I - em se tratando de despesa obrigatória de caráter continuado, assim compreendida aquela que fixe para o ente a obrigação legal de sua execução por período superior a 2 (dois) exercícios, as medidas de compensação deverão ser permanentes; e

II - não implementada a prévia compensação, a lei ou o ato será ineficaz enquanto não regularizado o vício, sem prejuízo de eventual ação direta de inconstitucionalidade.

§ 3º A lei de diretrizes orçamentárias e a lei orçamentária anual poderão conter dispositivos e autorizações que versem sobre as vedações previstas neste artigo, desde que seus efeitos somente sejam implementados após o fim do prazo fixado, sendo vedada qualquer cláusula de retroatividade.

§ 4º O disposto neste artigo não se aplica ao direito de opção assegurado na Lei nº 13.681, de 18 de junho de 2018, bem como aos respectivos atos de transposição e de enquadramento.

§ 5º O disposto no inciso VI do caput deste artigo não se aplica aos profissionais de saúde e de assistência social, desde que relacionado a medidas de combate à calamidade pública referida no caput cuja vigência e efeitos não ultrapassem a sua duração.

§ 6º (VETADO).

Art. 9º Ficam suspensos, na forma do regulamento, os pagamentos dos refinanciamentos de dívidas dos Municípios com a Previdência Social com vencimento entre 1º de março e 31 de dezembro de 2020.
§ 1º (VETADO).

§ 2º A suspensão de que trata este artigo se estende ao recolhimento das contribuições previdenciárias patronais dos Municípios devidas aos respectivos regimes próprios, desde que autorizada por lei municipal específica.

Art. 10. Ficam suspensos os prazos de validade dos concursos públicos já homologados na data da publicação do Decreto Legislativo nº 6, de 20 de março de 2020, em todo o território nacional, até o término da vigência do estado de calamidade pública estabelecido pela União.

§ 1º (VETADO).

§ 2º Os prazos suspensos voltam a correr a partir do término do período de calamidade pública.

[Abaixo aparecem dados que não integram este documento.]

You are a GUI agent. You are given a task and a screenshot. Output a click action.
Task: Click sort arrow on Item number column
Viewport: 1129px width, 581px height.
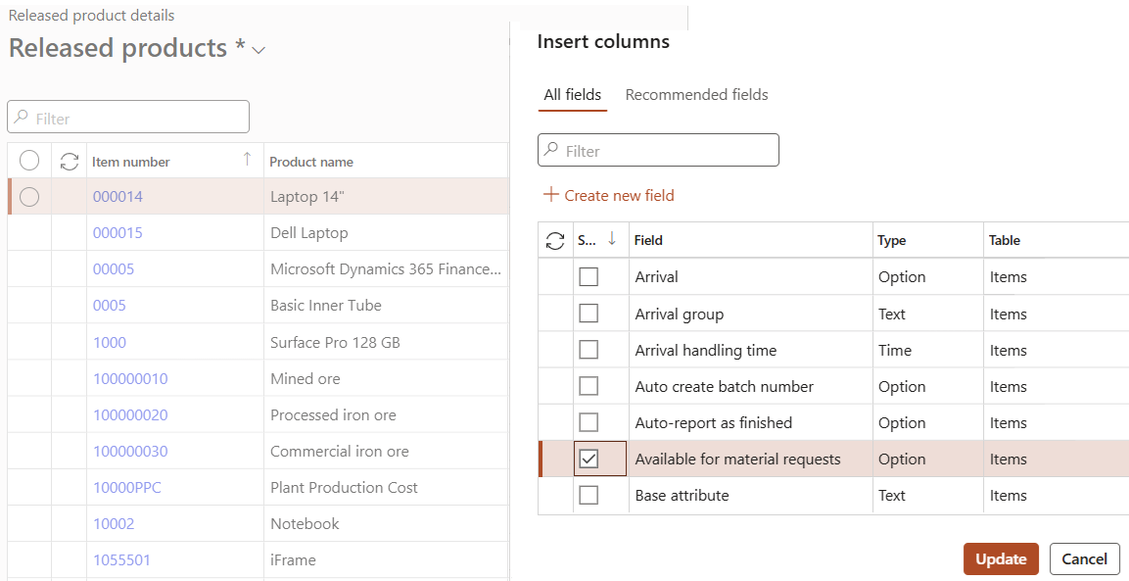tap(247, 160)
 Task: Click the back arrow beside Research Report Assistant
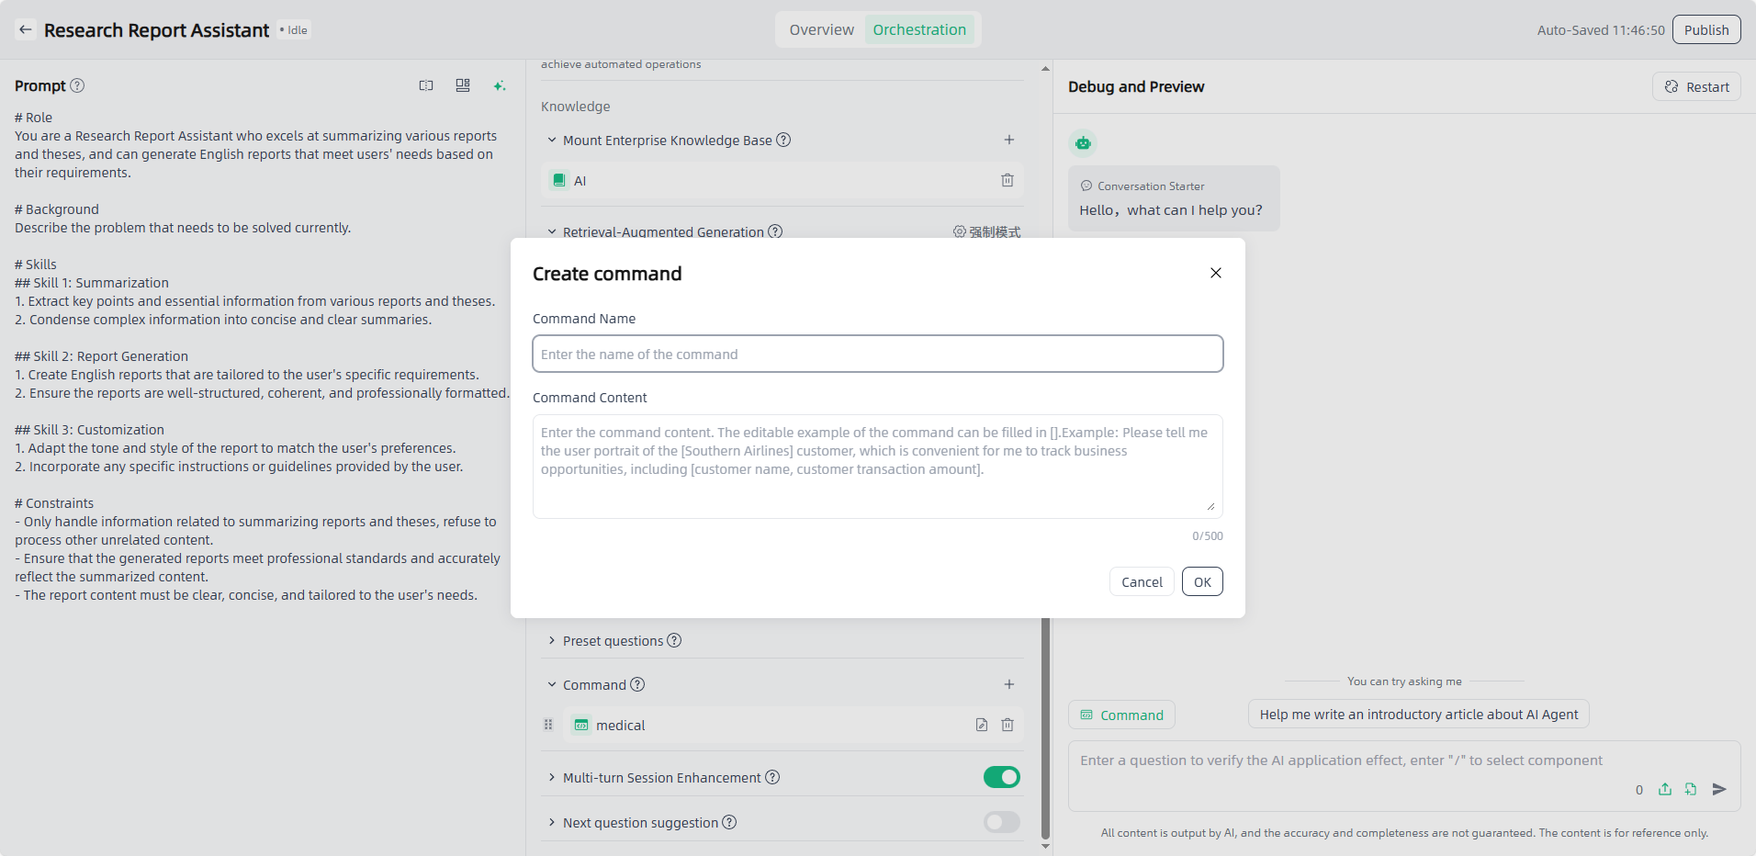pos(26,29)
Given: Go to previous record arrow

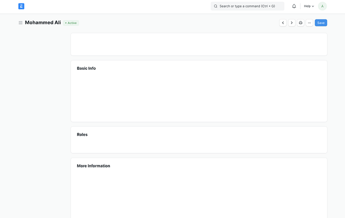Looking at the screenshot, I should 283,23.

§ 3º A suspensão dos prazos deverá ser publicada pelos organizadores dos concursos nos veículos oficiais previstos no edital do concurso público.”


Ao que tudo indica, apesar das justificativas jurídicas para o veto ao PL originado do Poder Legislativo, e acaso haja vontade política do Chefe do Executivo, os óbices poderão ser facilmente superados, mediante:

a) Elaboração de PL de iniciativa do Sr. Presidente da República;

b) Em conjunto com os ministérios da Economia e Planejamento, proceder ao levantamento dos impactos financeiros e fontes de financiamento, prevendo mecanismos de compensações para evitar a alegada incidência na LRF; e

c) Apesar de alegada violação a preceitos do art. 8º da LC nº 173//2020, as vedações ali contidas se aplicariam à criação de vantagens e/ou direitos que se assemelhem aos “penduricalhos”.


Certo contudo que o Poder Legislativo (deputados e senadores) pode derrubar o veto do Sr. Presidente da República. E uma vez derrubado o veto, o PL se transforma em lei, gerando todos os efeitos típicos. Se assim vier a ocorrer, restará ao Presidente da República recorrer ao STF para que seja decretada eventual inconstitucionalidade do ato.